A single decompression stream is a bottleneck. If you have a 100GB wordlist compressed on a spinning HDD, the zcat process might feed Hashcat at 50 MB/s, but your RTX 4090 can process 100 GB/s worth of candidate rules.

It is essential to understand that Hashcat natively supports only compression formats. If you attempt to use a .7z (7-Zip) file, Hashcat will treat the compressed binary data as the wordlist itself, resulting in incorrect keyspace calculations and failed password recovery. As one user discovered, providing a .7z file yielded an artificially small keyspace (7,686,592 vs. the expected 1,134,583,776 from the uncompressed file), and candidates appeared as garbled hexadecimal data instead of plaintext. The lesson is clear: when using native Hashcat support, always use .gz or .zip formats.
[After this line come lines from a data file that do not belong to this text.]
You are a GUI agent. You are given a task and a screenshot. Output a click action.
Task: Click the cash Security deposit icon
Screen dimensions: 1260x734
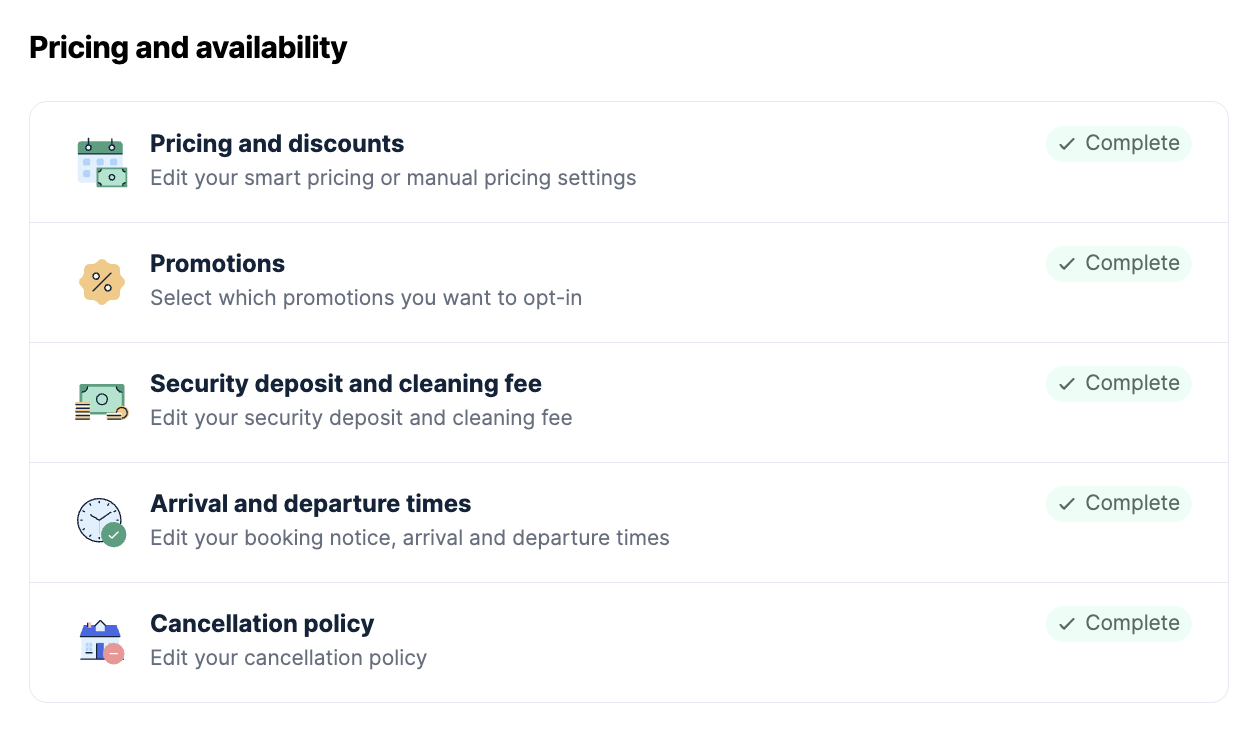(x=102, y=402)
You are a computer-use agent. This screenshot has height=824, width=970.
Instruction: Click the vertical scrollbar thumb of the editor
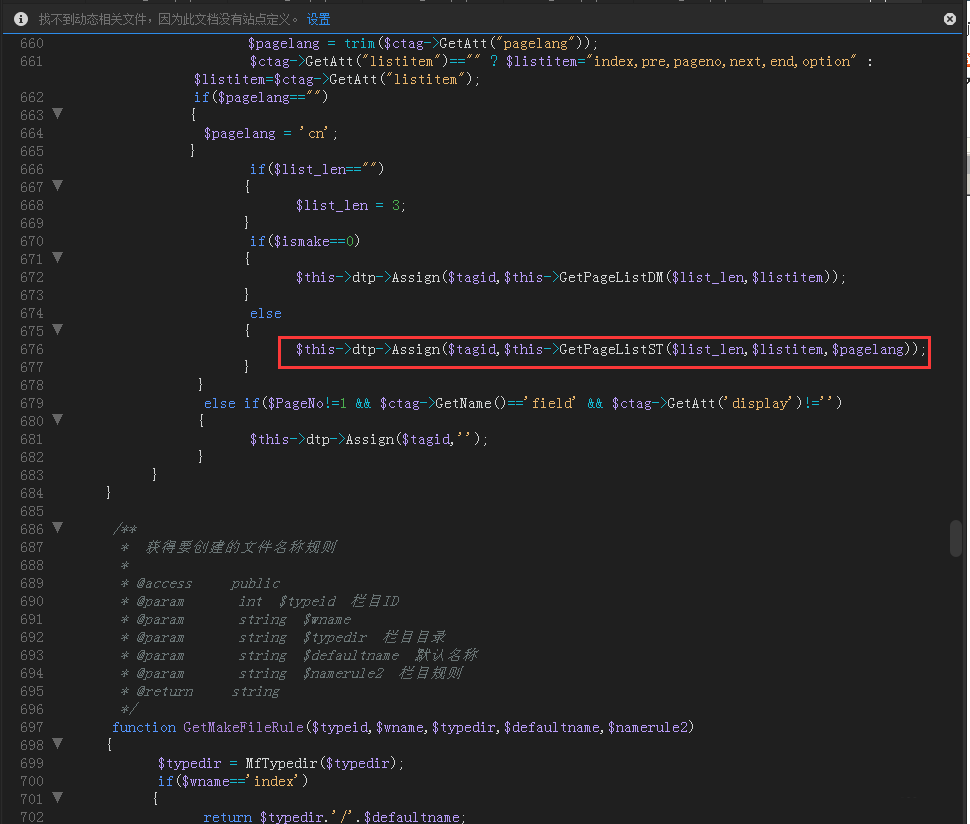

Supported, but only if the archive contains a single file. How to run: hashcat -m 0 hashes.txt wordlist.gz Method 2: Piping (The Expert Way) hashcat compressed wordlist

Optimizing Hashcat with Compressed Wordlists: A Complete Guide

: Instead of using a 500GB compressed wordlist, it is often more efficient to use a smaller, high-quality list (like ) combined with Hashcat Rules ) to generate permutations on the fly. most effective rule sets to use with smaller compressed wordlists? A single decompression stream is a bottleneck

For .7z or password-protected (non-encrypted header) archives:

Decompression happens on the CPU. If you are cracking a very fast hash (e.g., NTLM) using multiple high-end GPUs, the CPU might not decompress the wordlist fast enough to feed the graphics cards. If you attempt to use a

You cannot automatically resume a paused session that uses a standard pipe. Advanced Optimization Tips

Reading a compressed file and decompressing it in RAM is often faster than reading a massive raw file from a slow disk.